Cinema and Empire: Technologies and Practices
Research Seminar – Kirsty Sinclair Dootson, Erica Carter
- 8 February 2023
- 5:00 – 7:00 pm
- Part of the series 'In Conversation: New Directions in Art History', which will explore the changing modes and methodologies of approaching visual and material worlds. Running from January to March 2023.
- Paul Mellon Centre and Online
Kirsty Sinclair Dootson, Lecturer in Film and Media, UCL
Decolonising in Technicolor: Post-war Colour Cinema in Britain and India
This talk considers the relationship between colour and coloniality in post-war cinema by examining films not only as images but also as material objects. It argues that the legacies of British colonialism were not just represented on the surface of colour film but inhered in colour film’s raw materials and technical processes. The talk will focus on how the dyeing technique used at London’s Technicolor film laboratory helped Britain imagine its sustained global hegemony during an era of decolonisation. The British Technicolor lab was an international hub for processing colour film from the 1930s to the 1960s, dyeing film shot all over the world. This gave Britain unparalleled control over the aesthetics and economics of global colour cinema which had acute resonances in India where Britain’s colonial regime had historically operated through the violent management of dyes and textiles. Technicolor’s system for dyeing celluloid film (a substance derived in part from cotton) operated as a potent echo of the system for dyeing fabrics and therefore became a highly politicised technology in Anglo-Indian relations. Although a newly independent India began regularly making colour films in the 1950s, Britain’s continued control of the dyeing process that imbued these films with their colours heightened the importance of cinema as a contentious site for expressing Indian and British post-colonial identities. This talk explores these themes through the case study of Jhansi Ki Rani (Sohrab Modi, India, 1953), the first Technicolor film made by an Indian director, which was printed and dyed at the London Technicolor laboratory.
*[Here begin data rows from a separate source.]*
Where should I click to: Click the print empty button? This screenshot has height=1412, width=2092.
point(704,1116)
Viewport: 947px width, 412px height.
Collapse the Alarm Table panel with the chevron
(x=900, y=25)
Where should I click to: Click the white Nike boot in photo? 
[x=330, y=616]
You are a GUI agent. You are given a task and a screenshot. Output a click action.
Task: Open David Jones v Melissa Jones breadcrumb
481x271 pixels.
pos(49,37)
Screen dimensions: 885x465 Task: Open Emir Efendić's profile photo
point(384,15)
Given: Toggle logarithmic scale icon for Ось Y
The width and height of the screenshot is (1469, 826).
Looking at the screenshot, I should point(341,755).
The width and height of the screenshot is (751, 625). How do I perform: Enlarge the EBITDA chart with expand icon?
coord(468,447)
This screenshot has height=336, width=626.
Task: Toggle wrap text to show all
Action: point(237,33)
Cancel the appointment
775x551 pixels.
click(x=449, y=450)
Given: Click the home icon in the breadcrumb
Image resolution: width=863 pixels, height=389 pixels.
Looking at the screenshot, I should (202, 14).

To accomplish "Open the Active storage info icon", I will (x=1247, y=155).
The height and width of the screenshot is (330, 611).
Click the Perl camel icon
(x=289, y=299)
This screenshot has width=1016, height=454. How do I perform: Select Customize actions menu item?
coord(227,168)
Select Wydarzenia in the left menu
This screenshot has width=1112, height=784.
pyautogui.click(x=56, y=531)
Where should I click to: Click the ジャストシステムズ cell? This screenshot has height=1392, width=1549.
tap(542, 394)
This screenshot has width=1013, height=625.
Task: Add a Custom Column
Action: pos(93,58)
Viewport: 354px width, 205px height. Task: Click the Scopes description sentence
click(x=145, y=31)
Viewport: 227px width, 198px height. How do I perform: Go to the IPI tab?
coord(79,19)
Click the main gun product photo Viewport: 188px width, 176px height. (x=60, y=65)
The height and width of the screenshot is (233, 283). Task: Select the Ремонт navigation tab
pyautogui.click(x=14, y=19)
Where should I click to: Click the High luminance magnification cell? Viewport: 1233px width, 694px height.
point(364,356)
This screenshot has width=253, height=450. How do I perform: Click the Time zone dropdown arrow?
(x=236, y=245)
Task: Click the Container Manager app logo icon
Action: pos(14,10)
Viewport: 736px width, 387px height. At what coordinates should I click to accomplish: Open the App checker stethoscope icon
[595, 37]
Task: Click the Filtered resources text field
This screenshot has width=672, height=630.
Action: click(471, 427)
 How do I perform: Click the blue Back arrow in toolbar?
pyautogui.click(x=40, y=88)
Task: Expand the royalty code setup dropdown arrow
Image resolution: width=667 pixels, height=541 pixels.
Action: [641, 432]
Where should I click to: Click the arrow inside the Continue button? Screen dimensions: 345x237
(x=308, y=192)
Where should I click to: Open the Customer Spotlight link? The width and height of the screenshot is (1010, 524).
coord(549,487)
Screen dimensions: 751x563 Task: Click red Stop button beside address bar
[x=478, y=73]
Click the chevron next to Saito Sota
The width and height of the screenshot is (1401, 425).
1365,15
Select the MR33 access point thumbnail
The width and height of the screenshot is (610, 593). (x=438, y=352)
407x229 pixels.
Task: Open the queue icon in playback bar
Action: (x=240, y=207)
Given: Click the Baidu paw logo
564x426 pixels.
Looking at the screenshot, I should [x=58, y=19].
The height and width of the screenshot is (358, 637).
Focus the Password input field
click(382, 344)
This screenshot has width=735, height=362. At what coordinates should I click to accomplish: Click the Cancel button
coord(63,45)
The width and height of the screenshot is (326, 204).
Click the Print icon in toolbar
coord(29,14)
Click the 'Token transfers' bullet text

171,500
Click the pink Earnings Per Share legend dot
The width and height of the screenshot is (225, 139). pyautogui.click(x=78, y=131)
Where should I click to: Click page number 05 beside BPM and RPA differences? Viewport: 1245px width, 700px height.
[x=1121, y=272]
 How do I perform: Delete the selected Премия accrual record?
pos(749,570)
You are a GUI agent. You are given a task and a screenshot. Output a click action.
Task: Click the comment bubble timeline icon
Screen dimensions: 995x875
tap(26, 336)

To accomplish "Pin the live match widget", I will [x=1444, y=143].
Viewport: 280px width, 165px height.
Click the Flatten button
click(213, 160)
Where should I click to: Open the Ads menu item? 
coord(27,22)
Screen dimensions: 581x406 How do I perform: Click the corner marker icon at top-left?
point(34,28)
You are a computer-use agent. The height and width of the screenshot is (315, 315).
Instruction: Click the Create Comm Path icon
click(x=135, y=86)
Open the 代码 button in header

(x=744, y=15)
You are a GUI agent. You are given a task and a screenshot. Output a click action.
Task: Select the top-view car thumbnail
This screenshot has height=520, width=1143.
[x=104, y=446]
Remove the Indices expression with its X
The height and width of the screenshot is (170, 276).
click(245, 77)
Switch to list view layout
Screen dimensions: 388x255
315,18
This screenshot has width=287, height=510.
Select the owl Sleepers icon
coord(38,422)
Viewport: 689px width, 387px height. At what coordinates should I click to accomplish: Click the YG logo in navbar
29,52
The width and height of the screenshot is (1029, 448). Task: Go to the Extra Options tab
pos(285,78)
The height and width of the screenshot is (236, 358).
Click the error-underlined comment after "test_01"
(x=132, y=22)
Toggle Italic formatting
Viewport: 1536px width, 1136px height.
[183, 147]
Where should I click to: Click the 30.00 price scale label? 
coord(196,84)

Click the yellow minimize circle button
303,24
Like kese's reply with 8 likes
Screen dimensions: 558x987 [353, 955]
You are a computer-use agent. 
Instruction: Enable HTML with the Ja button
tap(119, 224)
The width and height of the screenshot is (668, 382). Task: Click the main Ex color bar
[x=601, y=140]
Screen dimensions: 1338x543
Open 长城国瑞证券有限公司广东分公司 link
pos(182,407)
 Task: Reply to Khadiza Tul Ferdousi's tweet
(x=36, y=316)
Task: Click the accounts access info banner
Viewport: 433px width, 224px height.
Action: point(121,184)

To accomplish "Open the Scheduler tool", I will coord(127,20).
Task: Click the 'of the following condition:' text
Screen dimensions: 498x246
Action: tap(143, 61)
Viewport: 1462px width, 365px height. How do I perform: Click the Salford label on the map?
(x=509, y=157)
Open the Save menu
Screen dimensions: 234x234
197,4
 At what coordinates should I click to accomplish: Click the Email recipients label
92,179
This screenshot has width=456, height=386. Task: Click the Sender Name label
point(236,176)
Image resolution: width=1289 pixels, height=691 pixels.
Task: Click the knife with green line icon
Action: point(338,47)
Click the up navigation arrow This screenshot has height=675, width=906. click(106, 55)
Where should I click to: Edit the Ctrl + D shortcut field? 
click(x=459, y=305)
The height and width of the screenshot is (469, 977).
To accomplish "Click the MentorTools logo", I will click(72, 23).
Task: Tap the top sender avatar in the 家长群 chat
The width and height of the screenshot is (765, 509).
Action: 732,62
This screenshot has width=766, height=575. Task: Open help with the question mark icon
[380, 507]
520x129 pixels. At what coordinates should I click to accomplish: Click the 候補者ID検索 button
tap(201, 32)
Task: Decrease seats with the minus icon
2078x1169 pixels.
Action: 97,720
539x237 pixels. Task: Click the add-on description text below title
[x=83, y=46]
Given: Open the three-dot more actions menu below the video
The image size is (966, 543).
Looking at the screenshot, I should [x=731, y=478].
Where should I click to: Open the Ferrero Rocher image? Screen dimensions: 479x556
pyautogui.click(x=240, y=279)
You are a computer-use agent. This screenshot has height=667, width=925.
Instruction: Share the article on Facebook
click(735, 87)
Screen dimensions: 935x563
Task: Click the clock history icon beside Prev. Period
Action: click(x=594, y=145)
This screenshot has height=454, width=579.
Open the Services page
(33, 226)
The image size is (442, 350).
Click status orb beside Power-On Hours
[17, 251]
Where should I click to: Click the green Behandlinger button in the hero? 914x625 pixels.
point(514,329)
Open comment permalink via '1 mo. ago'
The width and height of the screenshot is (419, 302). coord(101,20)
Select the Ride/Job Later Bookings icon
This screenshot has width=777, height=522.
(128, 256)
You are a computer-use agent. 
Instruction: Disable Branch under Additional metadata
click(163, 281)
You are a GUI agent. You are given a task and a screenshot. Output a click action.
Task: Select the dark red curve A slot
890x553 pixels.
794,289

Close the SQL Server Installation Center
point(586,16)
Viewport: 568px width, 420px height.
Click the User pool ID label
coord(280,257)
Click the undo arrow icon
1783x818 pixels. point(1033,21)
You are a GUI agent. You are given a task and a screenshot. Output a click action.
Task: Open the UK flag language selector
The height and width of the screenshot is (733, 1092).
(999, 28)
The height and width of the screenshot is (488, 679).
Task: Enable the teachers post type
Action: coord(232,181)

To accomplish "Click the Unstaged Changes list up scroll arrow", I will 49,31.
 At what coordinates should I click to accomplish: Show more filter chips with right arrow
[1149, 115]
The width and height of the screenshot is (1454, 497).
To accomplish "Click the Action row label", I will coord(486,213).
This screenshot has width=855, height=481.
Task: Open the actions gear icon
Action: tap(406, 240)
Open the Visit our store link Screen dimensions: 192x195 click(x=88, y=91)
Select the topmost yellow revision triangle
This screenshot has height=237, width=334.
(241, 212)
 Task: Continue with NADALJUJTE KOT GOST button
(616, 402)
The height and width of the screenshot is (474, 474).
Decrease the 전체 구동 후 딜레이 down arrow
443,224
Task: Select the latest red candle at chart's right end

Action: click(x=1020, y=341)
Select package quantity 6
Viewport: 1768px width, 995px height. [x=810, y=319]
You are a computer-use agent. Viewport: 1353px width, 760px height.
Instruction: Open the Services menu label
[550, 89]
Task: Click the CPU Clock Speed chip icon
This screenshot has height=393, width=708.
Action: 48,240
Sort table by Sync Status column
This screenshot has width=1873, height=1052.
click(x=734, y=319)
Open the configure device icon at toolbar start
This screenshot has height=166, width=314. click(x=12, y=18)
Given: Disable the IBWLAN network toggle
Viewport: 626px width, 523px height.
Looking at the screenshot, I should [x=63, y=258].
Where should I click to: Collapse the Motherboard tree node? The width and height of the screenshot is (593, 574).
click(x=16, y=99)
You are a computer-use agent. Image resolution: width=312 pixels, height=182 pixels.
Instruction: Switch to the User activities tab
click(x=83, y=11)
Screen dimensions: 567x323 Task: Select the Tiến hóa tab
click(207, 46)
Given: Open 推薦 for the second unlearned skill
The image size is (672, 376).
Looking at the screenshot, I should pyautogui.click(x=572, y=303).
Erica Carter, King’s College London
White cinema/colonial pink
This paper derives from my current project on white cinemagoing in the British colonial territories after World War II. The route I take though cinema history is an intimate one, drawing on my own family history as the starting point for a histoire croisée of cinemagoing practice amongst white British colonials in tropical environments. In the paper, I use an imagined journey (my mother’s) through post-war downtown Nassau, capital of the Bahamas, to explore the pertinence of categories more familiar from digital screen studies – navigation, immersion and performance – to histories of cinemagoing in segregated white expatriate milieux. My focus is on the practice of cinemagoing as a mode of “atmospheric spectactorship” (Chenshu Zhou); I centre this talk especially on colour in the urban environment, specifically, on the prominence in downtown Nassau of the colour known as “colonial pink”, and on its association with colour in contemporary visual practice including amateur photography and filmmaking, as well as moviegoing experiences in the city’s whites-only shorefront cinema, The Savoy.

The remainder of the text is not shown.